In too many parts of Africa, a challenging combination of natural resource and labor constraints and limited access to agricultural inputs and technologies reinforces persistent yield gaps and rural poverty traps. Now more than ever, innovative research on sustainable agriculture is crucial to Africa’s well-being.
In 2001-2008, public research and development (R&D) in sub-Saharan Africa averaged more than 20% growth and supported more than 12,000 agricultural researchers, although R&D levels vary widely across countries. Many different scientific advances are underway.
Sustainable Intensification in Agricultural Landscapes. Researchers around the globe are advancing sustainable intensification strategies that use resources and ecosystem services more efficiently, with fewer negative environmental impacts. A global literature review found that many of these strategies can improve both yields and ecosystem services, but with significant variation across methods and agricultural systems.In a recent study of agricultural technologies, particularly strong effects were projected in sub-Saharan Africa for improvements related to drought tolerance, nutrient use efficiency, and adoption of no-till.
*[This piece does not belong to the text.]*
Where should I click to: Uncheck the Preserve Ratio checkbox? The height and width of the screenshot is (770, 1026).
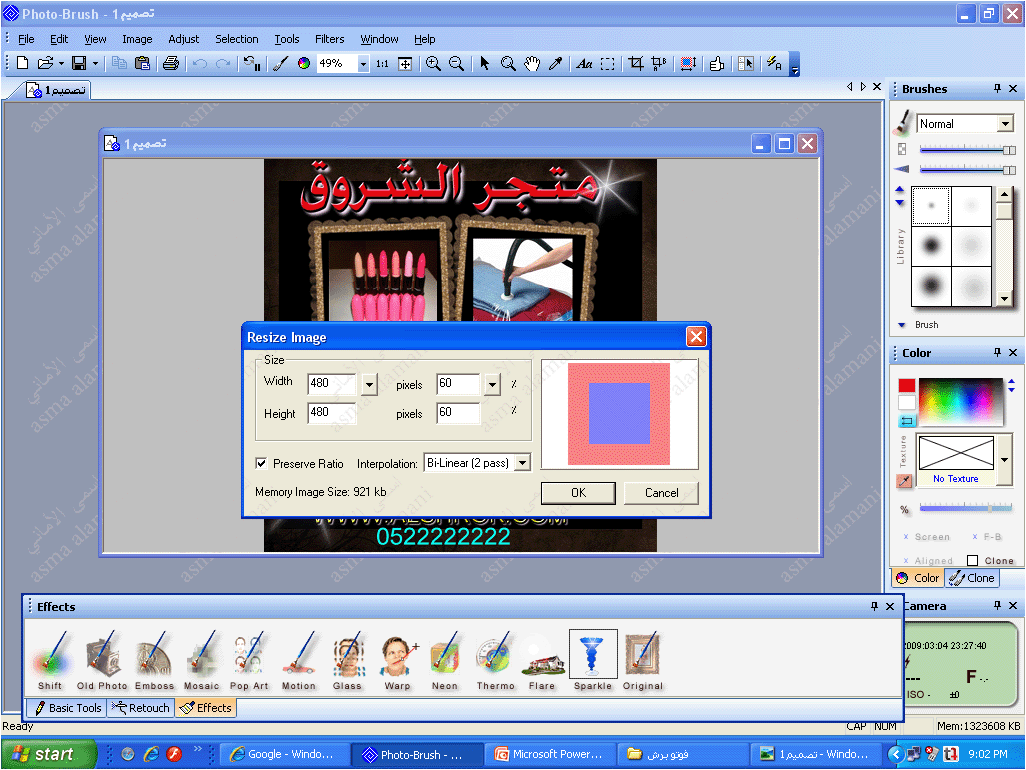[x=262, y=464]
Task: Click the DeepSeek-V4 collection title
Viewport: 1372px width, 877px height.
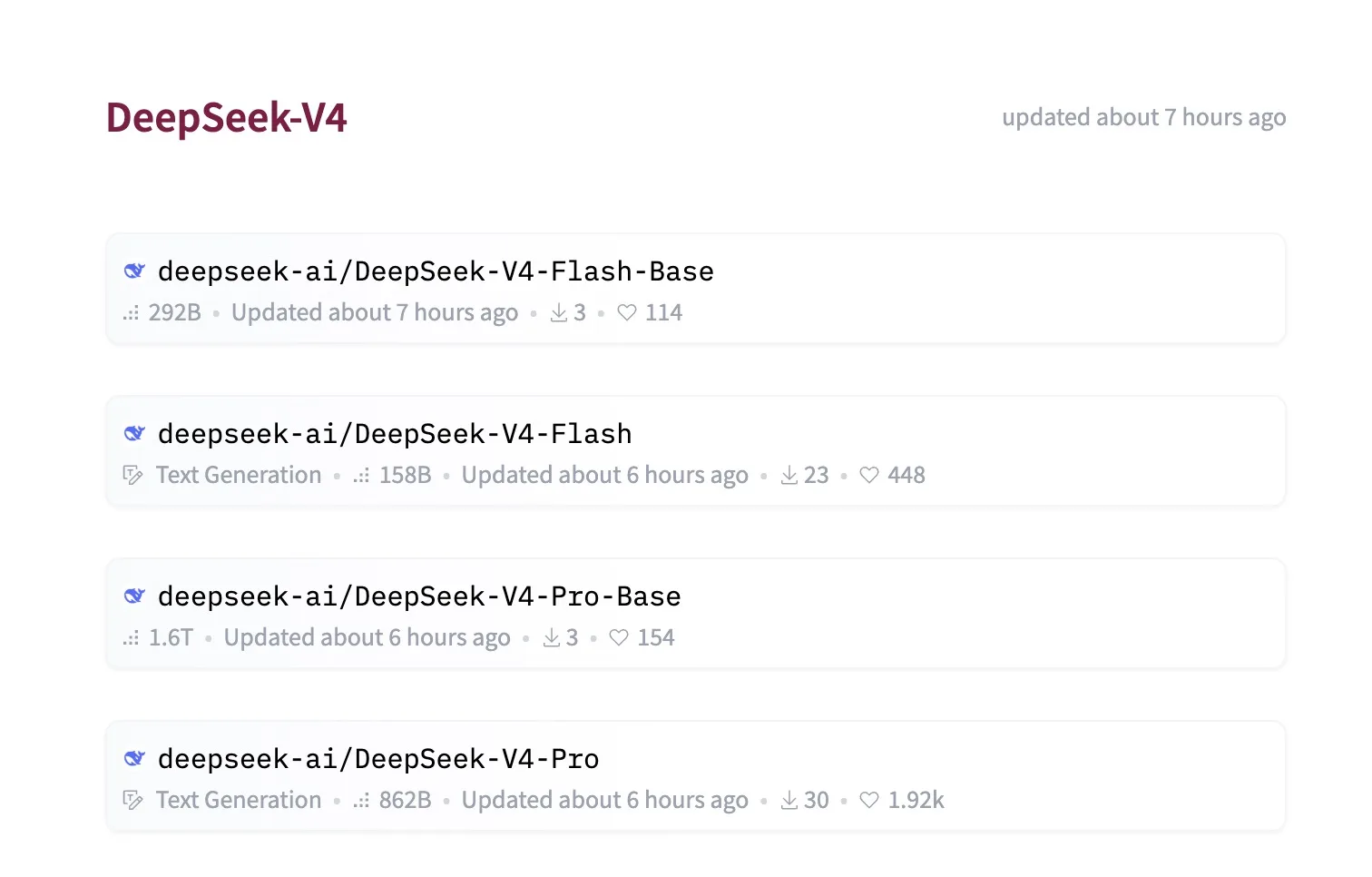Action: point(226,118)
Achieving Multiple Climate Benefits in Agricultural Landscapes. As global greenhouse gas levels rise and climate change impacts intensify, scientists are looking for climate change mitigation and adaptation opportunities in the land sector. In Africa, adaptation benefits are likely to be much more important. For example, reduced cereal productivity and food security are anticipated in Africa due to increasing water stress, higher temperatures, and precipitation changes. Importantly, a recent international study identified agricultural practices, such as agroforestry and silvopastoral systems, with strong potential to deliver both mitigation and adaptation benefits at the landscape scale.
Benefits of Agrobiodiversity. Agricultural production systems rely fundamentally on agricultural biodiversity – the variety of animals, plants, and micro-organisms in farm fields, homegardens, and other parts of agricultural landscapes – in order to effectively adapt to external and internal drivers. For example, a recent study documented ways in which farmers cope with and recover from weather extremes by taking advantage of crop diversity and different micro-agroecological zones.